In February 2005, Nextel accepted the terms and conditions of the Report and Order, which implemented a
spectrum reconfiguration plan designed to eliminate interference with public safety operators in the 800 MHz
band. Under the terms of the Report and Order, Nextel surrendered certain spectrum rights and received
certain other spectrum rights, and undertook to pay the costs incurred by Nextel and third parties in connection
with the reconfiguration plan, which is required to be completed within a 36-month period, subject to certain
exceptions particularly with respect to markets that border Mexico and Canada. We assumed these obligations
when we merged with Nextel in August 2005. If, as a result of events within our control, we fail to complete
the reconfiguration plan within the 36-month period, the FCC could take actions against us to enforce the
Report and Order. These actions could have adverse operating or financial impacts on us, some of which could
be material. We believe that, based on our experiences to date, we will not complete the reconfiguration
process within the 36-month period due to events largely outside of our control.

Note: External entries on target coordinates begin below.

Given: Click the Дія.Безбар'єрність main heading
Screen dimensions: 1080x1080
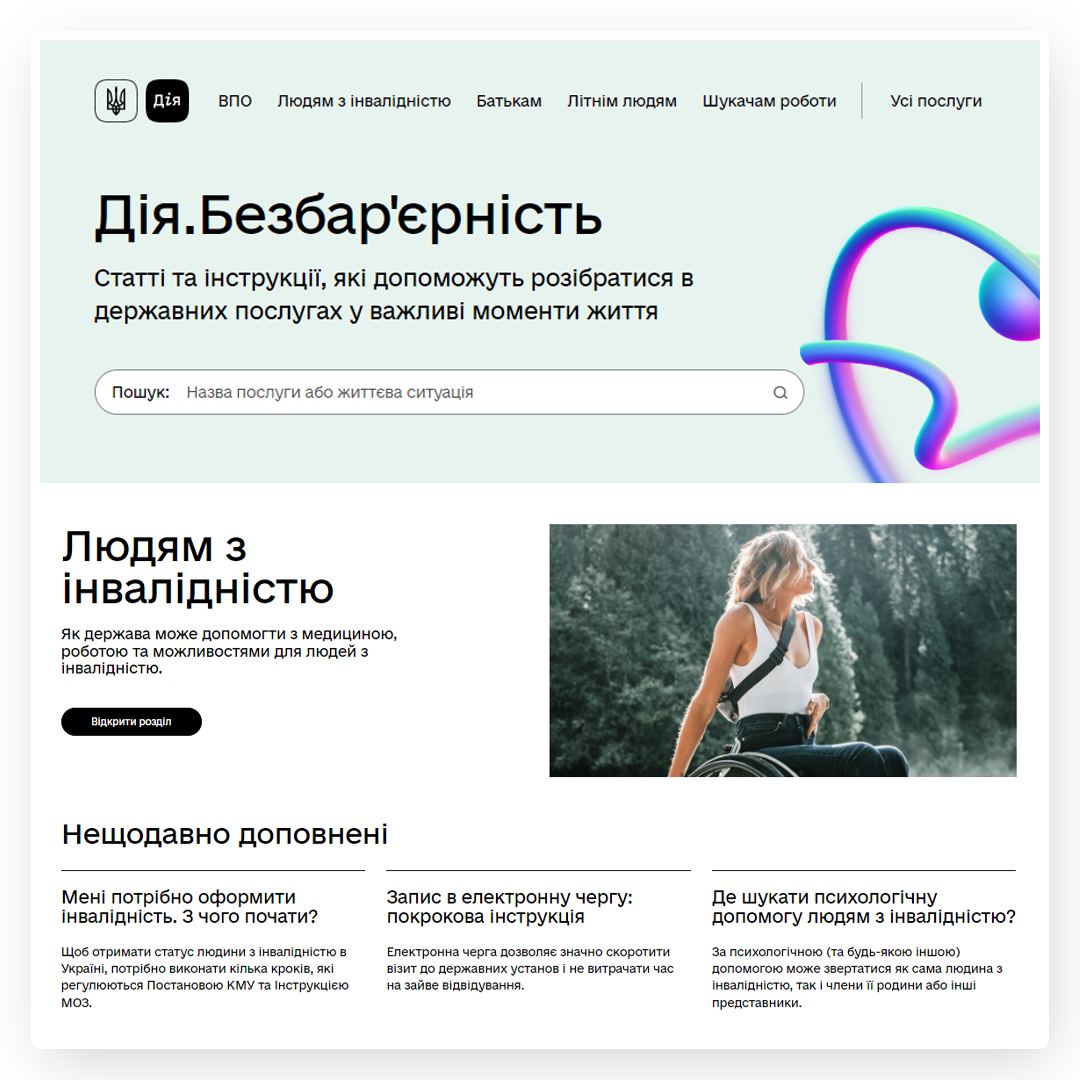Looking at the screenshot, I should [348, 216].
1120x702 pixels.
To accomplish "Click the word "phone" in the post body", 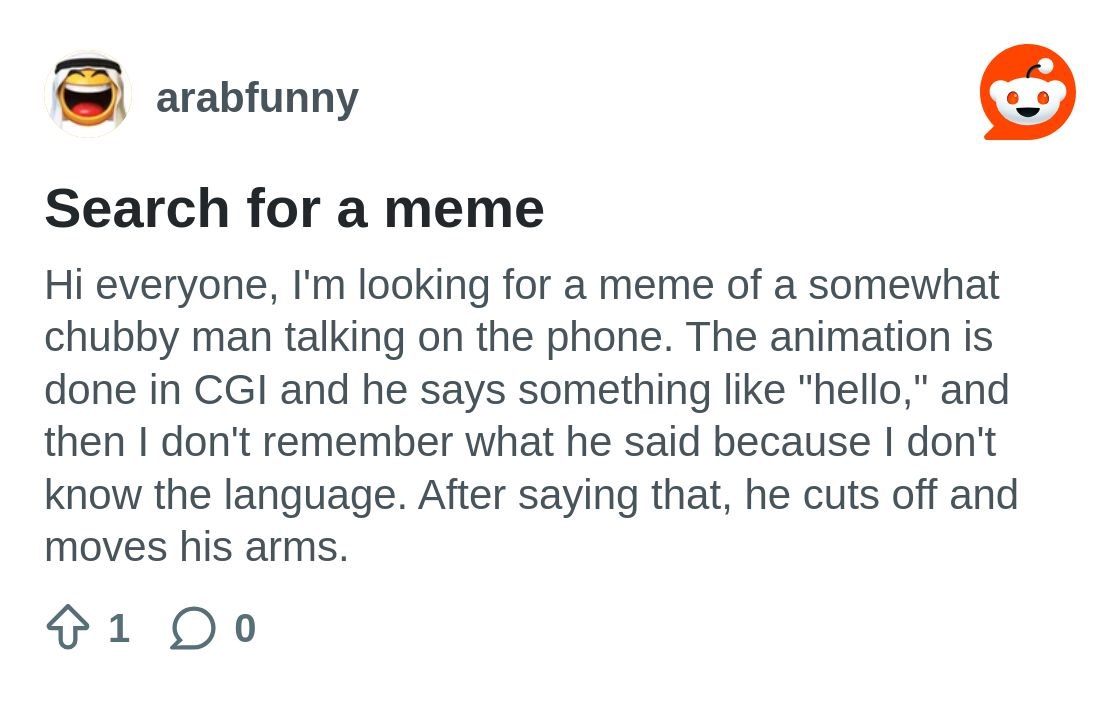I will [x=605, y=339].
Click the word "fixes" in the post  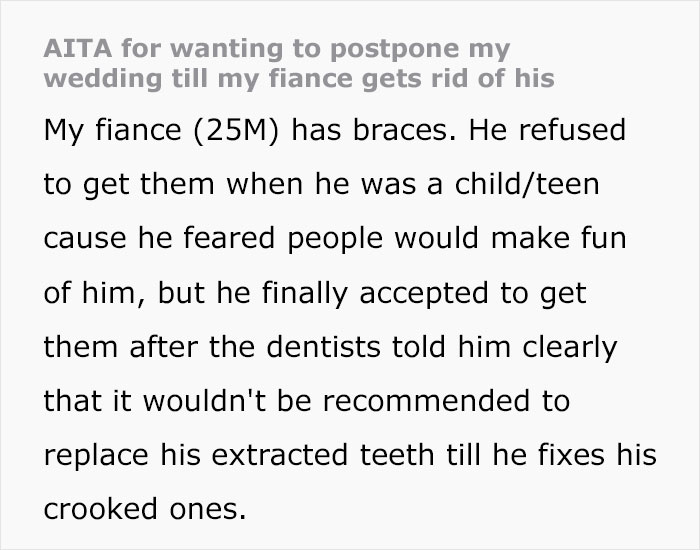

We do not believe at this time
that the impact from this delay will be material to our results of operation or financial condition, although
there can be no assurance. Recognizing the current limitations in the reconfiguration process, both Sprint
Nextel and the public safety community jointly filed a letter with the FCC on February 15, 2007 requesting
that the FCC direct the Transition Administrator, through working closely with the affected parties, to develop
a schedule and benchmarks for completing the second phase of the 800 MHz reconfiguration. See
“— Forward-Looking Statements.
As part of the reconfiguration process in most markets, we must cease using portions of the surrendered 800
MHz spectrum before we are able to commence use of replacement 800 MHz spectrum, which has contributed
to the capacity constraints experienced on our iDEN network, particularly in some of our more capacity
constrained markets, and has impacted performance of our iDEN network in the affected markets.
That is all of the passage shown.